## Task brief:
From the line with "Open the Load Case menu" down to the final line of the material, please transcribe everything exactly, but leave the pictures out.

^^^^^^^^

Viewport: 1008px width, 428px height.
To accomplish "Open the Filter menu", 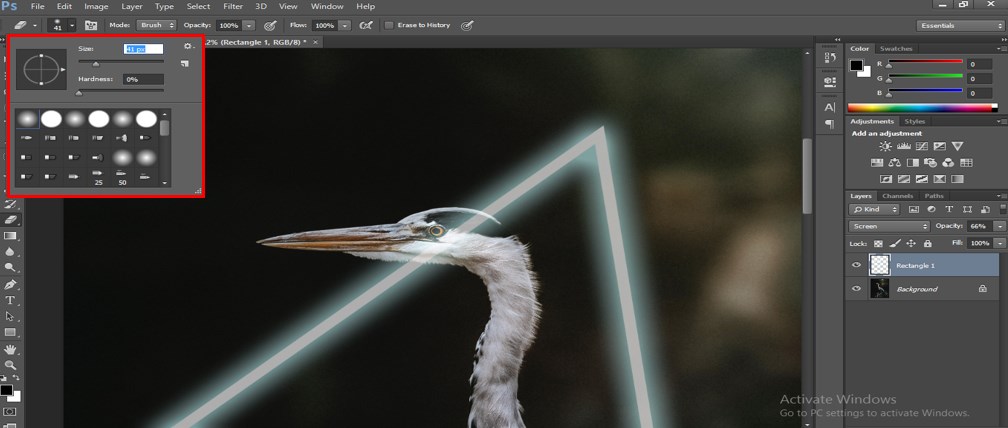I will point(232,6).
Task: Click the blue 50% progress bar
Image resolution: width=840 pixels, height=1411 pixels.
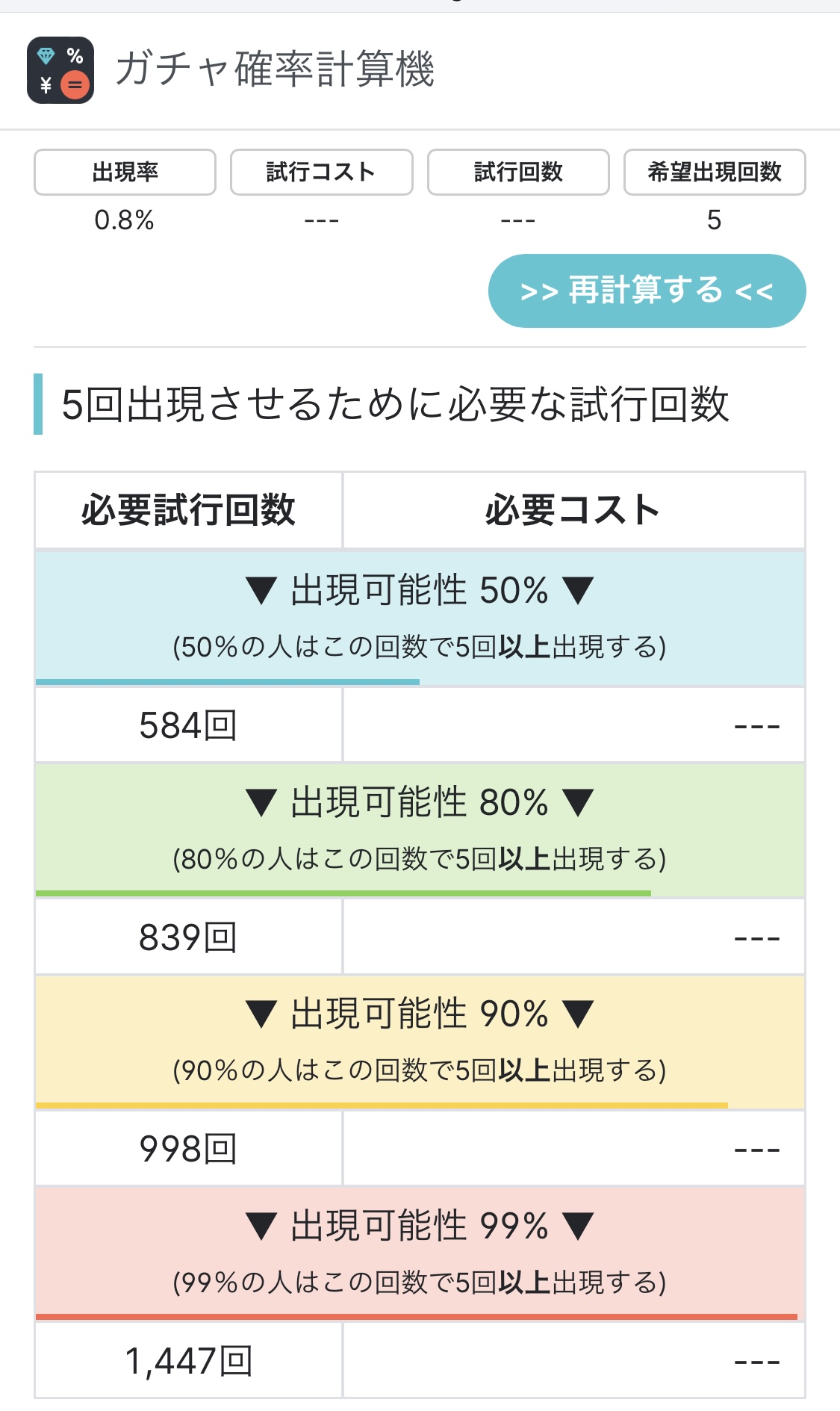Action: (228, 682)
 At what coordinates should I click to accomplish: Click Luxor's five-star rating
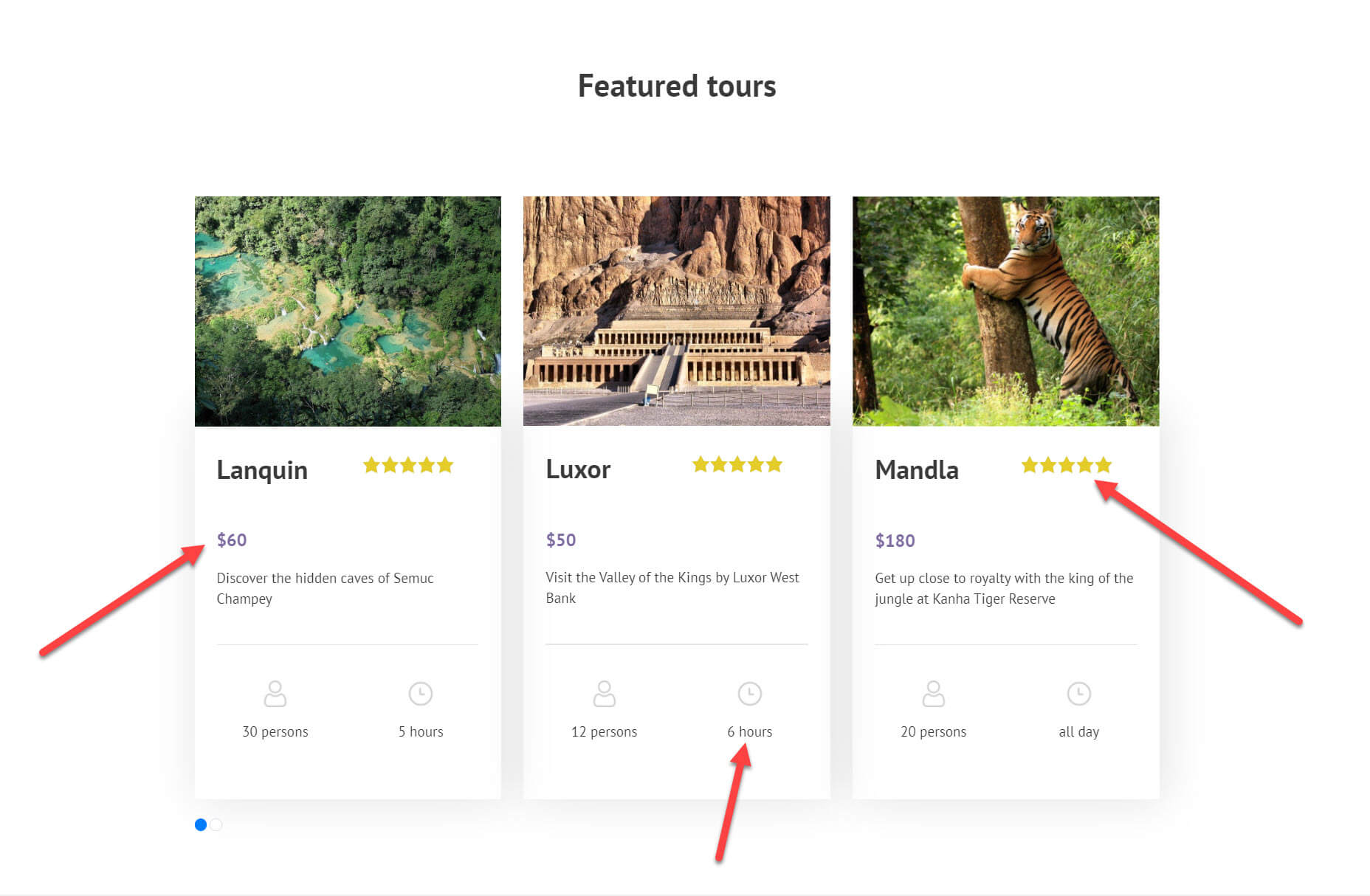(737, 464)
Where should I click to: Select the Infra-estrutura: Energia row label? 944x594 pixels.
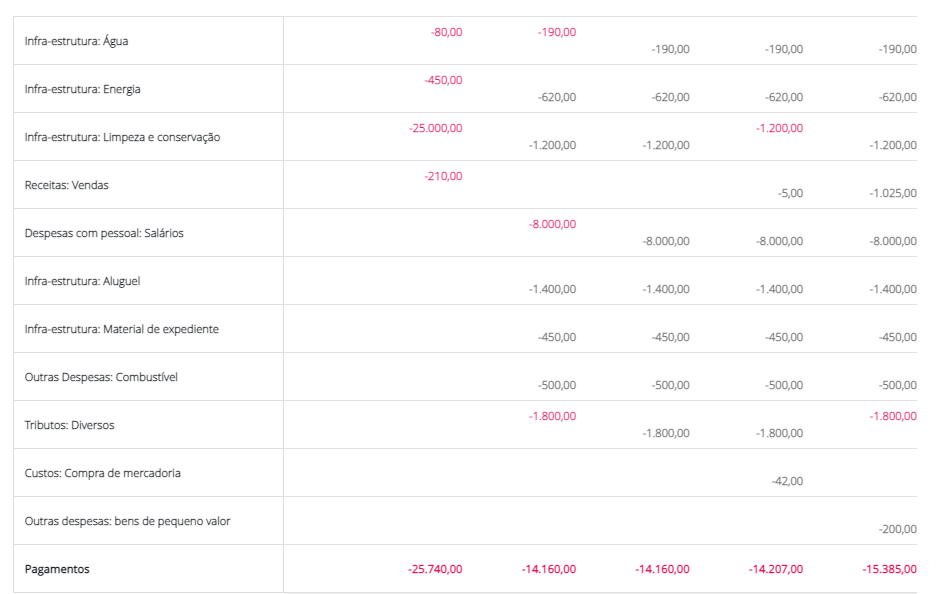[82, 89]
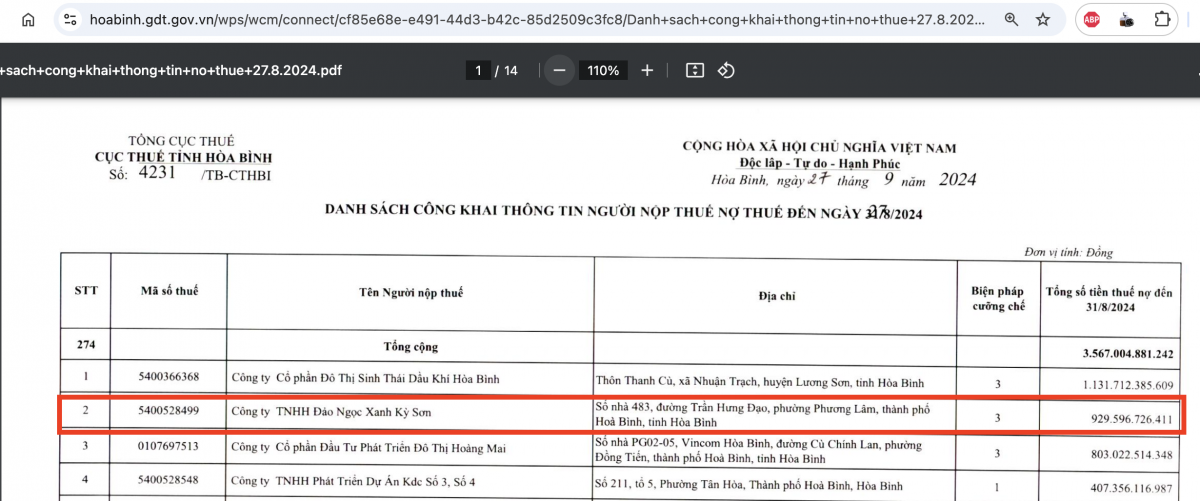Open site information icon in address bar
This screenshot has width=1200, height=501.
(x=69, y=19)
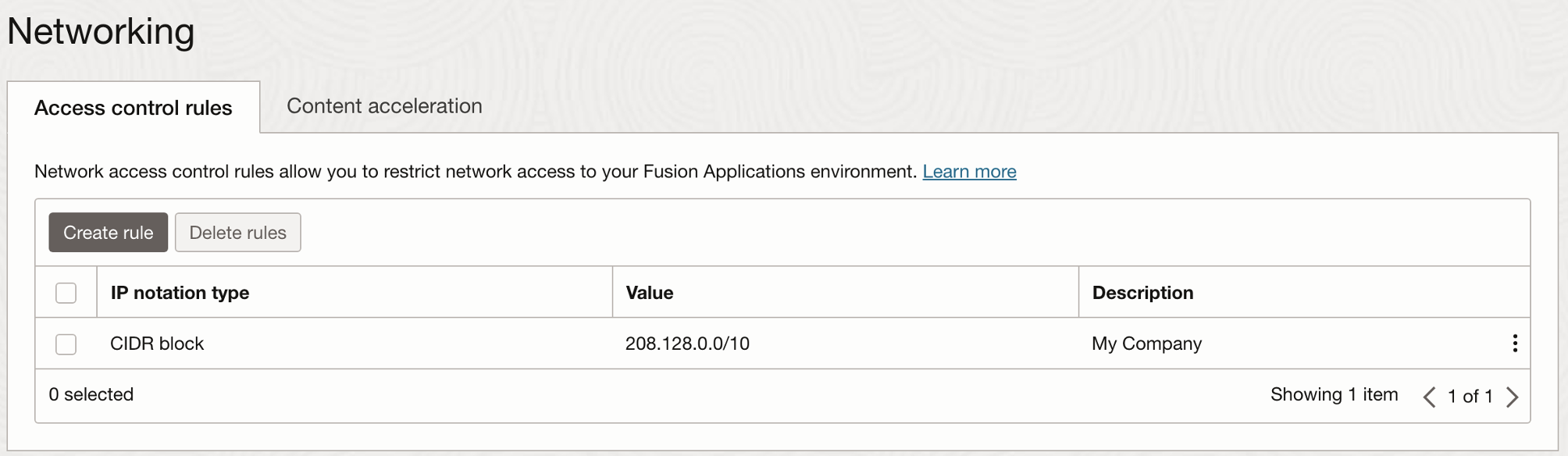Click the My Company description cell
The height and width of the screenshot is (456, 1568).
[x=1146, y=344]
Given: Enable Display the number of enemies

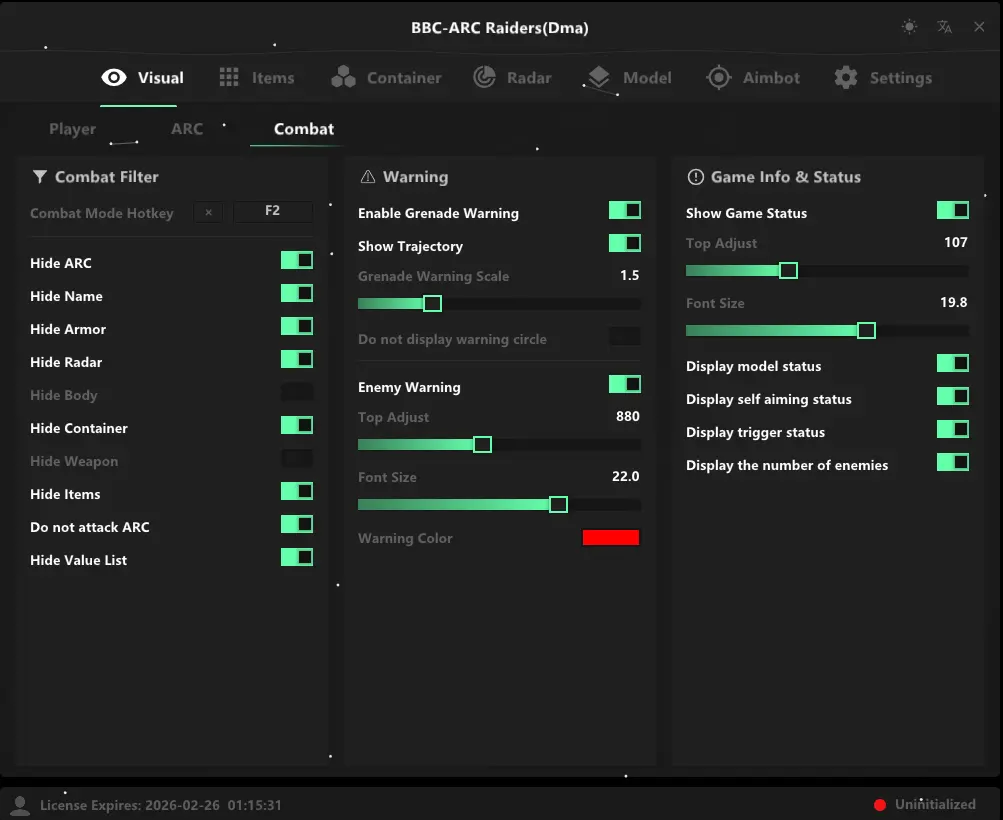Looking at the screenshot, I should 952,463.
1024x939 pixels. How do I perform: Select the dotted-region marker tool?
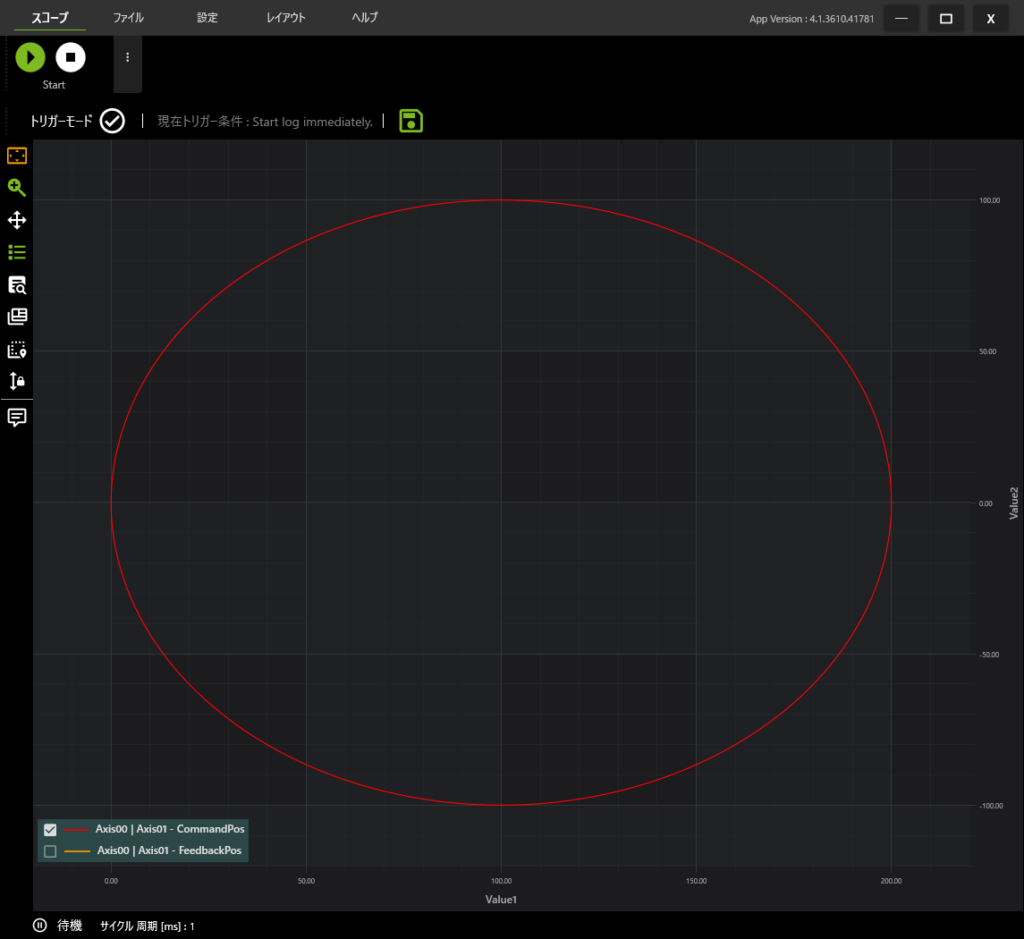17,350

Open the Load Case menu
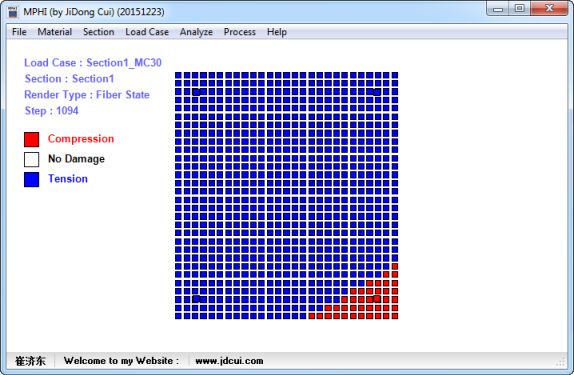click(147, 32)
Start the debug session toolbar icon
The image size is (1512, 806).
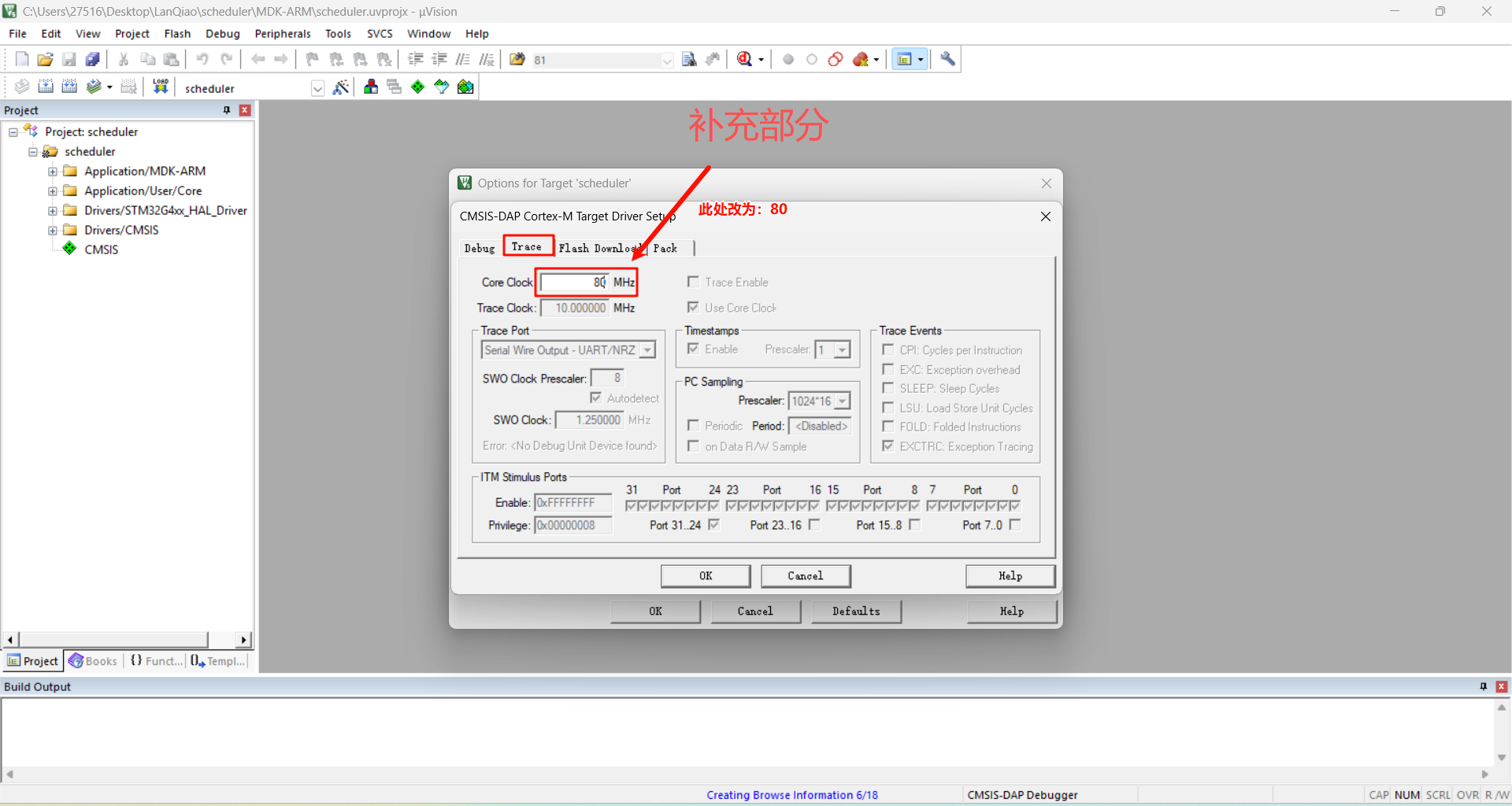pyautogui.click(x=745, y=59)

^^^^^^^^

## The answer:
Open the Load Case menu
click(147, 32)
Start the debug session toolbar icon
The image size is (1512, 806).
pyautogui.click(x=745, y=59)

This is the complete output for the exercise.